* _Work order_: Consider the listing below. Extract exactly the lines from the line containing "Wills and probate (124, 1090)" to the line containing "Publications (106, 1018)", both included.
◆ ◆ ◆ ◆
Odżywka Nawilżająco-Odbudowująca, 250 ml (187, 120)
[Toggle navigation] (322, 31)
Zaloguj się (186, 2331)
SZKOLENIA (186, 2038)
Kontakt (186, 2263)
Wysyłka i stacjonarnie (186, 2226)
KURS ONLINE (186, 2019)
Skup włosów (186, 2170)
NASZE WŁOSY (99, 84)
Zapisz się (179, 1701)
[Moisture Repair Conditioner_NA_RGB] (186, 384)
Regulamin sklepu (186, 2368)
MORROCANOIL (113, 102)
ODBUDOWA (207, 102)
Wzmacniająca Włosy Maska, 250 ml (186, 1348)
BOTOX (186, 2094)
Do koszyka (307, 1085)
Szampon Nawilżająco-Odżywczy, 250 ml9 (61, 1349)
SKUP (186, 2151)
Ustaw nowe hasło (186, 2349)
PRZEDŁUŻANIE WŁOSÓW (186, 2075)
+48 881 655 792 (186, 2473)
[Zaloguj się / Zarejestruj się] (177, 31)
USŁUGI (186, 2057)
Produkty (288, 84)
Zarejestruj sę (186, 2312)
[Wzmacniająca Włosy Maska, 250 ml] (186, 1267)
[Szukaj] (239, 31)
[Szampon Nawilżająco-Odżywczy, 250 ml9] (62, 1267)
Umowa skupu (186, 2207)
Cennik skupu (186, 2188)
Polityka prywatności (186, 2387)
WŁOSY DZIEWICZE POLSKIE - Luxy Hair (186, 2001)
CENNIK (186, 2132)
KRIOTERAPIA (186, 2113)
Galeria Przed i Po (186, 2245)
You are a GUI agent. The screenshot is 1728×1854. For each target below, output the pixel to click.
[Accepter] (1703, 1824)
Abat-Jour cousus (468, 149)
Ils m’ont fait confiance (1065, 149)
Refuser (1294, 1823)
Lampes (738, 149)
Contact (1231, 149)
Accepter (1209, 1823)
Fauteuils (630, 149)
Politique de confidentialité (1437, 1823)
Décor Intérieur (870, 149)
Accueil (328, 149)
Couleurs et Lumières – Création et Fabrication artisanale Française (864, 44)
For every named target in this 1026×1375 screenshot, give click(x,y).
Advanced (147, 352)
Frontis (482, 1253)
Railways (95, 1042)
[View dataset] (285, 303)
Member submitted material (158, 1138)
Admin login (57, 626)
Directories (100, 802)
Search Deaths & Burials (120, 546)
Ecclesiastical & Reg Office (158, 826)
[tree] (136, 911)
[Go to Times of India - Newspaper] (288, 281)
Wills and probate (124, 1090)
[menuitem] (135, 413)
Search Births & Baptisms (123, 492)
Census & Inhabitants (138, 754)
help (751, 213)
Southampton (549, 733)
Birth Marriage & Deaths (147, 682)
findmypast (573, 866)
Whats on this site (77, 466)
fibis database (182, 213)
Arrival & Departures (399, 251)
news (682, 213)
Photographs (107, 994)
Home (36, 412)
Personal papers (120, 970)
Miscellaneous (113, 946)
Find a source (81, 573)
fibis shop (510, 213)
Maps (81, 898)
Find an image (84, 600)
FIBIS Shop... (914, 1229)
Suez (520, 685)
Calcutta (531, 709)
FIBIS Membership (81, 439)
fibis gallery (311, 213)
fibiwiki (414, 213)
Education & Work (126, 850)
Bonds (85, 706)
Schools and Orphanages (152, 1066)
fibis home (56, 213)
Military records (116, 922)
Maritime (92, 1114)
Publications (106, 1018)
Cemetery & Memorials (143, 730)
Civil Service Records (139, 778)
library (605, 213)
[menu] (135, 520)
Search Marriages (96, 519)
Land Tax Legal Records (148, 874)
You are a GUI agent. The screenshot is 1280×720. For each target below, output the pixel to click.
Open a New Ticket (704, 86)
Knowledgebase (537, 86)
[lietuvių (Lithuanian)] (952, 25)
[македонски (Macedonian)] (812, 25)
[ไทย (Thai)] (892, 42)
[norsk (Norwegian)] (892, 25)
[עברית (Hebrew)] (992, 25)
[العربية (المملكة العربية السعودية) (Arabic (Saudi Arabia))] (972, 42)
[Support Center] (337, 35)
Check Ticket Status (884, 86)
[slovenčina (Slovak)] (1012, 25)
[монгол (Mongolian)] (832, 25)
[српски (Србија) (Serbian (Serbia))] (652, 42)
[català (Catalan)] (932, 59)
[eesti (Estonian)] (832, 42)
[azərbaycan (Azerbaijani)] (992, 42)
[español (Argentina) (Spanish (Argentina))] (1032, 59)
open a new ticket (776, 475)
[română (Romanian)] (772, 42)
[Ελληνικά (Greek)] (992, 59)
◆ ◆ ◆ ◆
* _Your solution_:
Wills and probate (124, 1090)
[menuitem] (135, 413)
Search Births & Baptisms (123, 492)
Census & Inhabitants (138, 754)
help (751, 213)
Southampton (549, 733)
Birth Marriage & Deaths (147, 682)
findmypast (573, 866)
Whats on this site (77, 466)
fibis database (182, 213)
Arrival & Departures (399, 251)
news (682, 213)
Photographs (107, 994)
Home (36, 412)
Personal papers (120, 970)
Miscellaneous (113, 946)
Find a source (81, 573)
fibis shop (510, 213)
Maps (81, 898)
Find an image (84, 600)
FIBIS Shop... (914, 1229)
Suez (520, 685)
Calcutta (531, 709)
FIBIS Membership (81, 439)
fibis gallery (311, 213)
fibiwiki (414, 213)
Education & Work (126, 850)
Bonds (85, 706)
Schools and Orphanages (152, 1066)
fibis home (56, 213)
Military records (116, 922)
Maritime (92, 1114)
Publications (106, 1018)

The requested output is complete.